Scan the records that follow, and whenever a line has the word "date", copy it.

*** Block opens ***

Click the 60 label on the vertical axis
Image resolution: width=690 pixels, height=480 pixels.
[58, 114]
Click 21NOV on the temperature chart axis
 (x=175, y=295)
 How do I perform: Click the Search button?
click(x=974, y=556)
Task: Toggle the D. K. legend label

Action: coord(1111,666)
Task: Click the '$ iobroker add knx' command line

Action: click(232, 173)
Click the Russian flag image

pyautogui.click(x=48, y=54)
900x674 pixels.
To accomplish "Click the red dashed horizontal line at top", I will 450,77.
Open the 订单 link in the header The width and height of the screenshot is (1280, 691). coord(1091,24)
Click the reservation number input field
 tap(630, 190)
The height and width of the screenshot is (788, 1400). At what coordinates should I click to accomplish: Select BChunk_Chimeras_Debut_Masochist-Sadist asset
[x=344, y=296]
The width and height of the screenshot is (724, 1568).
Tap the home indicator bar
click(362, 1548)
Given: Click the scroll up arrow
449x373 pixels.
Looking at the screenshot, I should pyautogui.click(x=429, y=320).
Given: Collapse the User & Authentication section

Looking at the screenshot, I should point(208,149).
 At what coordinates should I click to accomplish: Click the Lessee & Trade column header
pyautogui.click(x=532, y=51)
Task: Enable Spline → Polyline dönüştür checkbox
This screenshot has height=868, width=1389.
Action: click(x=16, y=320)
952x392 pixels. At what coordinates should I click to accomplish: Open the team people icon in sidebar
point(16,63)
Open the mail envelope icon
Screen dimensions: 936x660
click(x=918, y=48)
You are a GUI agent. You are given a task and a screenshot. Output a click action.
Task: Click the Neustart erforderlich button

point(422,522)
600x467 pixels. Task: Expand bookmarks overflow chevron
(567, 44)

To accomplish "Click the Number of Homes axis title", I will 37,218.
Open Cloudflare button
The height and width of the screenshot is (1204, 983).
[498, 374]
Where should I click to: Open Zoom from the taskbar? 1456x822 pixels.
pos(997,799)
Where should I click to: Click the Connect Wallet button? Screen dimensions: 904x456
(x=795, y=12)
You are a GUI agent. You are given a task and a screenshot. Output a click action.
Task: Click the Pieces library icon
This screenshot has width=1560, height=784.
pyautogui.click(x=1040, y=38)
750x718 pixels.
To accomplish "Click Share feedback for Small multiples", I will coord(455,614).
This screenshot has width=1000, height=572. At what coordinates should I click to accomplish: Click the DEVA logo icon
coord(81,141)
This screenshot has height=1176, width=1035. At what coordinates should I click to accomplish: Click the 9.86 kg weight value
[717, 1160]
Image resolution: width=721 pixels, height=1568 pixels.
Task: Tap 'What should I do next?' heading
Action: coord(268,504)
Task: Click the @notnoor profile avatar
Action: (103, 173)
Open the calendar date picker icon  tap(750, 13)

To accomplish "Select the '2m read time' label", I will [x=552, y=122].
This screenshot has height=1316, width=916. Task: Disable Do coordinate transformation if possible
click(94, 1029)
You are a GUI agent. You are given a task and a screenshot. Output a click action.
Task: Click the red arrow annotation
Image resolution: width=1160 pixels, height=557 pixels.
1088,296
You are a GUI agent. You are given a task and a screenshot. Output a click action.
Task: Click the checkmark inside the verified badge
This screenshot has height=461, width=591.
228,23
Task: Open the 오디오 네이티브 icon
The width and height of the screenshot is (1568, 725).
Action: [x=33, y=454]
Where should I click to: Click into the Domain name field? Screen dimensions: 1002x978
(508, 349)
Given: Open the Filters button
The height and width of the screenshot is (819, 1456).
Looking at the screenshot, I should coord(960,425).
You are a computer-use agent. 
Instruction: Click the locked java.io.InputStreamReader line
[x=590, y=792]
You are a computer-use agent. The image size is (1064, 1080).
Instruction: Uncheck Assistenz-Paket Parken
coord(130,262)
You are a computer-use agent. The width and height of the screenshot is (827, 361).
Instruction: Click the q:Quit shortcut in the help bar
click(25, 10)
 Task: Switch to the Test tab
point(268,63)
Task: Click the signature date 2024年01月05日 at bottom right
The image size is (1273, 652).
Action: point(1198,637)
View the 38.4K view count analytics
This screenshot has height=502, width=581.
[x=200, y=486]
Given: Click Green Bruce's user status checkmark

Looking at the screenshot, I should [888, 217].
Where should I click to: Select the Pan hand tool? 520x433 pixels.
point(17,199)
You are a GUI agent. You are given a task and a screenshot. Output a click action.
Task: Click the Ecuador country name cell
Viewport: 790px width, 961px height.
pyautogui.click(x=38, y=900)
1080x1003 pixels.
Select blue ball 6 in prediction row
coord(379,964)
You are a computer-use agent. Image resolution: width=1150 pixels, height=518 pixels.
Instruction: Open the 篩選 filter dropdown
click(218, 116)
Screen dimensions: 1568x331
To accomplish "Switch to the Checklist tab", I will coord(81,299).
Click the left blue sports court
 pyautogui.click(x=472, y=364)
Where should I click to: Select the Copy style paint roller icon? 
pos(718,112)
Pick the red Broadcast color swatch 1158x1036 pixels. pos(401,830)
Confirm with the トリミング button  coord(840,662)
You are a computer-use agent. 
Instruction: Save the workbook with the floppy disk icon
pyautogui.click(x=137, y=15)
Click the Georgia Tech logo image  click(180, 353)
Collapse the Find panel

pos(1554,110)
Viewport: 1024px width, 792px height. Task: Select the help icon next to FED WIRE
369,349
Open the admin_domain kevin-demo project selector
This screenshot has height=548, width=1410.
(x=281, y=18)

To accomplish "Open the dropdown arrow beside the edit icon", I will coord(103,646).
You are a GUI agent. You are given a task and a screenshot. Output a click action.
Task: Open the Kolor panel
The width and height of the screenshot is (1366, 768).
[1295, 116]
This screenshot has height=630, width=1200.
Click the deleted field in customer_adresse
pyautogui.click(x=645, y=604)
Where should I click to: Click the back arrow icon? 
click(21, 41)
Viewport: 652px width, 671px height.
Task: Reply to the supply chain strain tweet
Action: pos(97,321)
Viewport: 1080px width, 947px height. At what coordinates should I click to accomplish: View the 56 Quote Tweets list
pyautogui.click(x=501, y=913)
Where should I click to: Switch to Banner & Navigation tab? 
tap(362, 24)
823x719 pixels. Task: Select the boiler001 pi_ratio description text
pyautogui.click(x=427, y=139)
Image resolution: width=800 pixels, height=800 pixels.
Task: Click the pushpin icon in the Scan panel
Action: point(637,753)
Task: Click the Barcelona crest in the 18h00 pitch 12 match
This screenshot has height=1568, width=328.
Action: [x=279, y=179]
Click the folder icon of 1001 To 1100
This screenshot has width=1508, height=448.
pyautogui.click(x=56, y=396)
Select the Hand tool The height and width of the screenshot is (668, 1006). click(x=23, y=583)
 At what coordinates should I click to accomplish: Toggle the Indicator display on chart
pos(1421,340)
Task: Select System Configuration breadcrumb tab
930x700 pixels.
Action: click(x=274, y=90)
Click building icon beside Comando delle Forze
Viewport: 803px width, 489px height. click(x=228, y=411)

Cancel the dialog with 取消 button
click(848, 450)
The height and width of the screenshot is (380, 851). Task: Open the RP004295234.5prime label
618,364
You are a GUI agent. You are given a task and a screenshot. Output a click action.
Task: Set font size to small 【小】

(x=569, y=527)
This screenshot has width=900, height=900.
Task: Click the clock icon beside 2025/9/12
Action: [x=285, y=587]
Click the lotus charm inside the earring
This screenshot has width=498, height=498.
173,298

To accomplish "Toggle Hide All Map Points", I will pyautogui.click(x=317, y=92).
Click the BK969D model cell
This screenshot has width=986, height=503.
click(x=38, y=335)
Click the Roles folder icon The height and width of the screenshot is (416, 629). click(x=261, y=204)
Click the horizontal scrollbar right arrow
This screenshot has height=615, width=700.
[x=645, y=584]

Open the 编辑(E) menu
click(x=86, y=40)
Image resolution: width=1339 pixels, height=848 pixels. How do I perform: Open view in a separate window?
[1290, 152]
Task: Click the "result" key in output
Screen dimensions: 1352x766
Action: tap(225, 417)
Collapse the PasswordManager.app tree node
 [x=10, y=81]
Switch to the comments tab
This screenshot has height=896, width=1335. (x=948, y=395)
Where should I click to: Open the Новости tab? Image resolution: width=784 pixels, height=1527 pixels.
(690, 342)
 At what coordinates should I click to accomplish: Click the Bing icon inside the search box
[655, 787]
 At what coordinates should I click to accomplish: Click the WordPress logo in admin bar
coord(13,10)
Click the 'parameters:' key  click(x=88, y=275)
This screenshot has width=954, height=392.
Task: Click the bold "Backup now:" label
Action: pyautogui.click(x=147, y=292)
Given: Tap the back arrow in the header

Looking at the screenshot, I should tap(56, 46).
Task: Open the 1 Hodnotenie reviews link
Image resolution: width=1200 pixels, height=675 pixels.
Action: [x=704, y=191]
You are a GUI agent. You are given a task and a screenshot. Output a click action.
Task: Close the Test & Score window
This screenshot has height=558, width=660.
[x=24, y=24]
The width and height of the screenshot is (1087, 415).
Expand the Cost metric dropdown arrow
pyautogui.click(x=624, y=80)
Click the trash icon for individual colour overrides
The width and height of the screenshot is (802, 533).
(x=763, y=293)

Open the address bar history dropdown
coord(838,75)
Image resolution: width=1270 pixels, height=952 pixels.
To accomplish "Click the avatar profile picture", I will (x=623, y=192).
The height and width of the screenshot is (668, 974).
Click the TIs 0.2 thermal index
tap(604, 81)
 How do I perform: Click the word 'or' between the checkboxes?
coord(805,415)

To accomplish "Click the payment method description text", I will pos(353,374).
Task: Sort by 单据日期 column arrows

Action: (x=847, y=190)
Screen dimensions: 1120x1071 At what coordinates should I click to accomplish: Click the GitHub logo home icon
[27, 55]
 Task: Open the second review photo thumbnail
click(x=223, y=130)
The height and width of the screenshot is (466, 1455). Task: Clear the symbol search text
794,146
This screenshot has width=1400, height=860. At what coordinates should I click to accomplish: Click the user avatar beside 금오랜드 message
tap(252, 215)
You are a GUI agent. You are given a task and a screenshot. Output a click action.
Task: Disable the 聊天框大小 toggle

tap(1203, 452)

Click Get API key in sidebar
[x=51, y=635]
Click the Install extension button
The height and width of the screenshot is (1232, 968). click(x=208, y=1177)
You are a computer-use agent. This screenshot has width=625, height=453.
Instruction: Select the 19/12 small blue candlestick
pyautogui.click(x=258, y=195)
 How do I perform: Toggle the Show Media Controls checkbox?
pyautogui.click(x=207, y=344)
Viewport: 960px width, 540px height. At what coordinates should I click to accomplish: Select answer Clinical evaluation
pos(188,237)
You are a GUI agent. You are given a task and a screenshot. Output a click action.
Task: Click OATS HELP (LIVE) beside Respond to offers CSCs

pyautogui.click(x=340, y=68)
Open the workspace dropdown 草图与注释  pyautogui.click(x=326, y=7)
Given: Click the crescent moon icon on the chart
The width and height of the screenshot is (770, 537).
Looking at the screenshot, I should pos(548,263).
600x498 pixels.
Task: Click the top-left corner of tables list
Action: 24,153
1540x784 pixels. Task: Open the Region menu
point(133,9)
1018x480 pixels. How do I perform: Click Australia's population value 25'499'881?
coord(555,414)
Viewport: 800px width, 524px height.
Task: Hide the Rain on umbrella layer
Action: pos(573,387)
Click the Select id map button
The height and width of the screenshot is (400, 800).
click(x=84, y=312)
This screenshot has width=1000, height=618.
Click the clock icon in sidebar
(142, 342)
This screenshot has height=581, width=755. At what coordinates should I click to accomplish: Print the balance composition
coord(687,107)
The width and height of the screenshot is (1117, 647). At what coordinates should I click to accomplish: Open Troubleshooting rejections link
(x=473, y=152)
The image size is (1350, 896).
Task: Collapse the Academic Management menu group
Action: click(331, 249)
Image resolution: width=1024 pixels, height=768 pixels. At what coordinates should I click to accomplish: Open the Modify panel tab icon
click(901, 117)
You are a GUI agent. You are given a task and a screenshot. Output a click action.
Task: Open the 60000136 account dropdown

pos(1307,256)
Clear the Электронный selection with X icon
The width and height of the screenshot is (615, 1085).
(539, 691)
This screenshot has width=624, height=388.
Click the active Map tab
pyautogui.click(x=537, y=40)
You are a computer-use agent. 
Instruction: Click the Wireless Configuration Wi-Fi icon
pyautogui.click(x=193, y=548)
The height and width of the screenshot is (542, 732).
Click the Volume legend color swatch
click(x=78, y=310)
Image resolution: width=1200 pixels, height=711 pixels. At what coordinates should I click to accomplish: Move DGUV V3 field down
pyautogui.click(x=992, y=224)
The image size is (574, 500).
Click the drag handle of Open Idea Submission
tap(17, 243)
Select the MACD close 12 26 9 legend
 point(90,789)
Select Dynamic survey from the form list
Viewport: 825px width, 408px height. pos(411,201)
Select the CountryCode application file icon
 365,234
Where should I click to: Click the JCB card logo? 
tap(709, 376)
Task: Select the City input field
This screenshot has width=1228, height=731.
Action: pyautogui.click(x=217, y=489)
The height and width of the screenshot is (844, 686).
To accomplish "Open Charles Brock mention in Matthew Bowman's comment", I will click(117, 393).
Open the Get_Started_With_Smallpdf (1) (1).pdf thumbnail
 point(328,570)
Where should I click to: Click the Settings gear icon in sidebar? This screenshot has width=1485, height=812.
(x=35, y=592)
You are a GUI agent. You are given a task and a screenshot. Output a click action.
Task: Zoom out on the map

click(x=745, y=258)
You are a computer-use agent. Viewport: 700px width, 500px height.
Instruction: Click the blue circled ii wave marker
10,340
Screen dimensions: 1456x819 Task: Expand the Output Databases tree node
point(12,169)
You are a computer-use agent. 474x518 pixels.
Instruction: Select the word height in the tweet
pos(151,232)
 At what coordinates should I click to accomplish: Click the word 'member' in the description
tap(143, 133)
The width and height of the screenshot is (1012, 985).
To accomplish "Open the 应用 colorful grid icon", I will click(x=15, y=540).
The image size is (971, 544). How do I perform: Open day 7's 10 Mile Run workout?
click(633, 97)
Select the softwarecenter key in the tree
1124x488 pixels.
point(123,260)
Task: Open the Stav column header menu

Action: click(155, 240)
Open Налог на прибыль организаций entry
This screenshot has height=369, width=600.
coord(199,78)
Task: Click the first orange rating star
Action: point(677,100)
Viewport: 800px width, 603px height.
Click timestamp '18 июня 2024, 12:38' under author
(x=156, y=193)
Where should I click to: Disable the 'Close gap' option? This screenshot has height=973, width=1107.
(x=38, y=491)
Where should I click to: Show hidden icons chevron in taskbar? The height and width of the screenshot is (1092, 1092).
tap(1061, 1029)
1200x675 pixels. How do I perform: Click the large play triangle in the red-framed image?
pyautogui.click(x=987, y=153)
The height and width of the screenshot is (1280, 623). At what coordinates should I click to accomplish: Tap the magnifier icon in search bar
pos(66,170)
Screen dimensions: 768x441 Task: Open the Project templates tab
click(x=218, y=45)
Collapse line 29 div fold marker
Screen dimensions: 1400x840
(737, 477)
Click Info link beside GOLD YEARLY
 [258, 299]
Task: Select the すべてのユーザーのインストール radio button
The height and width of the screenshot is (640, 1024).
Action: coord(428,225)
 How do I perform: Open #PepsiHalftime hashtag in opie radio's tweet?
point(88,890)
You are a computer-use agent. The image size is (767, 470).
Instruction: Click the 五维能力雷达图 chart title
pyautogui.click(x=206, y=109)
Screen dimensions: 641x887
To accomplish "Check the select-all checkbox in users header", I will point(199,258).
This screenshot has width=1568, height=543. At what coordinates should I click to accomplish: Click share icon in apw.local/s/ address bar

*** Block closes ***

Finished exercise –
Open the calendar date picker icon  tap(750, 13)
Task: Click the signature date 2024年01月05日 at bottom right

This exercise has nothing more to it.